* [WHAT IS NEEDED]:
Copy the records starting at the line that contains "Hair Mascara (162, 1296)" and ending at the end of the records, swapping "Podcast" for "Radio Show" and changing nothing else.

* [SUPPLIED MATERIAL]:
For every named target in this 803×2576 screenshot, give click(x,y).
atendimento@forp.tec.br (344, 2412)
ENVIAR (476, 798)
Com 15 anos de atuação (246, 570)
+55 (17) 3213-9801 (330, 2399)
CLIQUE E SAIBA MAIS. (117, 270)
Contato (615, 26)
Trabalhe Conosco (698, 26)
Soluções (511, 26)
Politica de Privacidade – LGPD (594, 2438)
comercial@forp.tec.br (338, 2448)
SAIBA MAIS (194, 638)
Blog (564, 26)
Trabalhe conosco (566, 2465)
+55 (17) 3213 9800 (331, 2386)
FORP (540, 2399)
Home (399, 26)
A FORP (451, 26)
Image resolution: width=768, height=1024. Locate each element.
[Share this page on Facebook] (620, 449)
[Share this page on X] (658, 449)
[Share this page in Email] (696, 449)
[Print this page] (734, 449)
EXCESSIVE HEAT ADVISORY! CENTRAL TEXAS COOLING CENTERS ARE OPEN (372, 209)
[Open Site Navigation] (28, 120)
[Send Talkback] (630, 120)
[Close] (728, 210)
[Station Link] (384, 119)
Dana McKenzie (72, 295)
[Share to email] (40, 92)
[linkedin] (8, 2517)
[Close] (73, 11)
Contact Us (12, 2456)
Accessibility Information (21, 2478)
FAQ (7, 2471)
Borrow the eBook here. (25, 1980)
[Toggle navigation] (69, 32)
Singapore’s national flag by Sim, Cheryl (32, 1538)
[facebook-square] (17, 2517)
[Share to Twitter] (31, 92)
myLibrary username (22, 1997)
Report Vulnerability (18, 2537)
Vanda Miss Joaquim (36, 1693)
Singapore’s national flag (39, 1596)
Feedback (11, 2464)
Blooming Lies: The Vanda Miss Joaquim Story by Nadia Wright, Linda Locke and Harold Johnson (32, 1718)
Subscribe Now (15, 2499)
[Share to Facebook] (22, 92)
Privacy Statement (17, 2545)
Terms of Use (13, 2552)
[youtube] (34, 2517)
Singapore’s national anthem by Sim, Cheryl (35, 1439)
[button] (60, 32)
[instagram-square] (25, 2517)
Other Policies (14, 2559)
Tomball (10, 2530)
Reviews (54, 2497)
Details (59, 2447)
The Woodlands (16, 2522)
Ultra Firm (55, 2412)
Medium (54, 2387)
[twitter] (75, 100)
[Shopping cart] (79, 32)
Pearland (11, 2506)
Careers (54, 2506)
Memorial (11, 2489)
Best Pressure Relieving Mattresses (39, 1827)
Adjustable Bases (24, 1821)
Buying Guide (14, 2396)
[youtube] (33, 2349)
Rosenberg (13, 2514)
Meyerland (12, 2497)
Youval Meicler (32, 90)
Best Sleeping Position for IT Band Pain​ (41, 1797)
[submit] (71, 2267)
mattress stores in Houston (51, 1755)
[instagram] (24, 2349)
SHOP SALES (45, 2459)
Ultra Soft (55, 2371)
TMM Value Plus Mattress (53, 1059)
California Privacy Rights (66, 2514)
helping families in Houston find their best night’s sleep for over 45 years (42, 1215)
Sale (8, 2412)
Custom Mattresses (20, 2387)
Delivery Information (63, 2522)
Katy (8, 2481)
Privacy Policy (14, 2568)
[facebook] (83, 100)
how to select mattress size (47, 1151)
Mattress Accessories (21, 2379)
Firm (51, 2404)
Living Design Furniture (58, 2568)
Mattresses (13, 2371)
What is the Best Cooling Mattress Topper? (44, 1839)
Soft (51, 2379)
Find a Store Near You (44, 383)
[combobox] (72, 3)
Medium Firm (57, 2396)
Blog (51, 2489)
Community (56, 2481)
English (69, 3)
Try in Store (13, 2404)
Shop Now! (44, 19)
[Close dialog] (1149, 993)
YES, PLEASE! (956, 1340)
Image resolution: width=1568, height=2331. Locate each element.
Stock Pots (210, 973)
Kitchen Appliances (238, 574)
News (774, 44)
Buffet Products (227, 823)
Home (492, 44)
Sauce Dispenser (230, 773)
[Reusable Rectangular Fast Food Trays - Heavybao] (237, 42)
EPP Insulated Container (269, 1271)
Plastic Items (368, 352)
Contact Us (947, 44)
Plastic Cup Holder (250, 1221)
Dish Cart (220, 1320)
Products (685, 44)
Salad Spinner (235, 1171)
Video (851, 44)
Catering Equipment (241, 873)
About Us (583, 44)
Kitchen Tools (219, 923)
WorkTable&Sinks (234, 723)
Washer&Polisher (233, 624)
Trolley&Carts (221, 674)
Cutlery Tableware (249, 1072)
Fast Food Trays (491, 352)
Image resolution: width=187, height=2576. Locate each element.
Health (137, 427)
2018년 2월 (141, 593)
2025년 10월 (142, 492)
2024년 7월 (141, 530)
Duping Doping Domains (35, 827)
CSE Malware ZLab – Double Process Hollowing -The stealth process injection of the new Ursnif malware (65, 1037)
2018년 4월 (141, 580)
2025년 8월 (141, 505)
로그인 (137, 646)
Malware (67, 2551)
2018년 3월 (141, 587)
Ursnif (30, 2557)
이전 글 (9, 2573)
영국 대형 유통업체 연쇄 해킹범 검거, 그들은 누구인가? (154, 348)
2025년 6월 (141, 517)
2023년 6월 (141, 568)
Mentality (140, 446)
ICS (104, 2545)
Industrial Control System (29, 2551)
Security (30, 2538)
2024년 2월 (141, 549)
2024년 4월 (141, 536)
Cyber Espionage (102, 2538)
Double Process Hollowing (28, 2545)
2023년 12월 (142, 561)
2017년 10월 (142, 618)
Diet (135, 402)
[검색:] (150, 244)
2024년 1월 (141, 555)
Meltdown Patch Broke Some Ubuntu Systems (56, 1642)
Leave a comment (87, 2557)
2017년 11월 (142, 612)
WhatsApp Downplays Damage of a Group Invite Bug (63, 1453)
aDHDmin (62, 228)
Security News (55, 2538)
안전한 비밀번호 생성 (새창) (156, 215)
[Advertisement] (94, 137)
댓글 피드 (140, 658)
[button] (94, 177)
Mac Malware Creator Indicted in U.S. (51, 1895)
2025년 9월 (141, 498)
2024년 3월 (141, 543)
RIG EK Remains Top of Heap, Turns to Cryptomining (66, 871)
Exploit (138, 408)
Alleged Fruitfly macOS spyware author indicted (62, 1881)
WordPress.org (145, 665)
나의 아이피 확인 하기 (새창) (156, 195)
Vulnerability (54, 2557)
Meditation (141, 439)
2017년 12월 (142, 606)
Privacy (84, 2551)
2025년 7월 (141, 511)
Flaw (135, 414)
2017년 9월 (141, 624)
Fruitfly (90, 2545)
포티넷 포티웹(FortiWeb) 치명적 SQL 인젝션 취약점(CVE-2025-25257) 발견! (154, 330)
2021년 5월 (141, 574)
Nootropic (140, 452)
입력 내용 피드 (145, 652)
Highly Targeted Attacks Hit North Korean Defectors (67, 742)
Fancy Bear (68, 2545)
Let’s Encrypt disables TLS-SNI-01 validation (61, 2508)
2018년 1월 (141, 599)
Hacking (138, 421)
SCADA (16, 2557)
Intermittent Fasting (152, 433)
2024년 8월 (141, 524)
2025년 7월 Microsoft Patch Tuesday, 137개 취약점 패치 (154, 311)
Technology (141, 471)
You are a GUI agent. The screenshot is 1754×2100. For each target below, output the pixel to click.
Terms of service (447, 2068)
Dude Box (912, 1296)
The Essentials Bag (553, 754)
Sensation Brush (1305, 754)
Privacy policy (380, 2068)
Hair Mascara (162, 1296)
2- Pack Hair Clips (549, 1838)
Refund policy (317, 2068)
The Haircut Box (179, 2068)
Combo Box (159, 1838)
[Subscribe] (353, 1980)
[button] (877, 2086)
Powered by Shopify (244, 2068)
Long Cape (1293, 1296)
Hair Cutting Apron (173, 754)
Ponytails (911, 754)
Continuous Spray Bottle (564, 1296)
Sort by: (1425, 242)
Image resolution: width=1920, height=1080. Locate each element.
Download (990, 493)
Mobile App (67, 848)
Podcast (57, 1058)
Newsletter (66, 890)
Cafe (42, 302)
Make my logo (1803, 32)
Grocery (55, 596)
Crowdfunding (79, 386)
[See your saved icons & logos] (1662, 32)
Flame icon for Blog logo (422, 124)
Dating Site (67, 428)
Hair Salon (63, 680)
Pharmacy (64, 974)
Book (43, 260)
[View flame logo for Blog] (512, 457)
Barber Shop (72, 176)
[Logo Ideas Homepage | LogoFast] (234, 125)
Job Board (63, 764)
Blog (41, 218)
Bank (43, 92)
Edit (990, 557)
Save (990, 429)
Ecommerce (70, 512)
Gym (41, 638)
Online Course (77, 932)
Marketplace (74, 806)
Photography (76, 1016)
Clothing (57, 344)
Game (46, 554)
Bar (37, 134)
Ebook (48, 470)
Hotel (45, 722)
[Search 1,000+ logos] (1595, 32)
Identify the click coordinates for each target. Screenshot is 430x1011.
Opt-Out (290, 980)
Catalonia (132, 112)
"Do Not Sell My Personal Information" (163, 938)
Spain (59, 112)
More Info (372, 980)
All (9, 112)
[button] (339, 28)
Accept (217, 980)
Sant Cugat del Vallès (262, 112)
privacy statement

* [IN RESPONSE]:
Hair Mascara (162, 1296)
2- Pack Hair Clips (549, 1838)
Refund policy (317, 2068)
The Haircut Box (179, 2068)
Combo Box (159, 1838)
[Subscribe] (353, 1980)
[button] (877, 2086)
Powered by Shopify (244, 2068)
Long Cape (1293, 1296)
Hair Cutting Apron (173, 754)
Ponytails (911, 754)
Continuous Spray Bottle (564, 1296)
Sort by: (1425, 242)
Image resolution: width=1920, height=1080. Locate each element.
Download (990, 493)
Mobile App (67, 848)
Radio Show (57, 1058)
Newsletter (66, 890)
Cafe (42, 302)
Make my logo (1803, 32)
Grocery (55, 596)
Crowdfunding (79, 386)
[See your saved icons & logos] (1662, 32)
Flame icon for Blog logo (422, 124)
Dating Site (67, 428)
Hair Salon (63, 680)
Pharmacy (64, 974)
Book (43, 260)
[View flame logo for Blog] (512, 457)
Barber Shop (72, 176)
[Logo Ideas Homepage | LogoFast] (234, 125)
Job Board (63, 764)
Blog (41, 218)
Bank (43, 92)
Edit (990, 557)
Save (990, 429)
Ecommerce (70, 512)
Gym (41, 638)
Online Course (77, 932)
Marketplace (74, 806)
Photography (76, 1016)
Clothing (57, 344)
Game (46, 554)
Bar (37, 134)
Ebook (48, 470)
Hotel (45, 722)
[Search 1,000+ logos] (1595, 32)
Identify the click coordinates for each target. Screenshot is 430x1011.
Opt-Out (290, 980)
Catalonia (132, 112)
"Do Not Sell My Personal Information" (163, 938)
Spain (59, 112)
More Info (372, 980)
All (9, 112)
[button] (339, 28)
Accept (217, 980)
Sant Cugat del Vallès (262, 112)
privacy statement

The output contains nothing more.